[Saved entries]
* * * * * * *
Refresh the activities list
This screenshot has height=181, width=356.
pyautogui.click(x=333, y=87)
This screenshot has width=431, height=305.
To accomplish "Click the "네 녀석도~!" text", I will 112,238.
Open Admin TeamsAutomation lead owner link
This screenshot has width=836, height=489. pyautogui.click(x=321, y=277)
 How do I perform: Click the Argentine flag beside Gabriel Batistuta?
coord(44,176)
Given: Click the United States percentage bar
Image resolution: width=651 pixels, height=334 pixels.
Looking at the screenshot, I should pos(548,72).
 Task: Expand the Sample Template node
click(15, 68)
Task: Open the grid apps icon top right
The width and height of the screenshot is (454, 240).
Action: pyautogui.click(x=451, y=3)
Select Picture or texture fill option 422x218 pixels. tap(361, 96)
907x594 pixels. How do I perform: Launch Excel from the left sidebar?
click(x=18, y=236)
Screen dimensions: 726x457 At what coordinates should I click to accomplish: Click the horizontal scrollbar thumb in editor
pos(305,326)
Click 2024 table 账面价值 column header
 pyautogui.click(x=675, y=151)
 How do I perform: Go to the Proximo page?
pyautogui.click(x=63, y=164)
* * * * * * *
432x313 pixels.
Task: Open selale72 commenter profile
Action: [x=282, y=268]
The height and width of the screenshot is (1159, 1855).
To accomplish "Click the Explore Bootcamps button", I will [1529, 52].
* * * * * * *
Repeat the records verbatim from the line with "Select Picture or" to the line with "click(x=18, y=236)", including both of those lines.

Select Picture or texture fill option 422x218 pixels. tap(361, 96)
907x594 pixels. How do I perform: Launch Excel from the left sidebar?
click(x=18, y=236)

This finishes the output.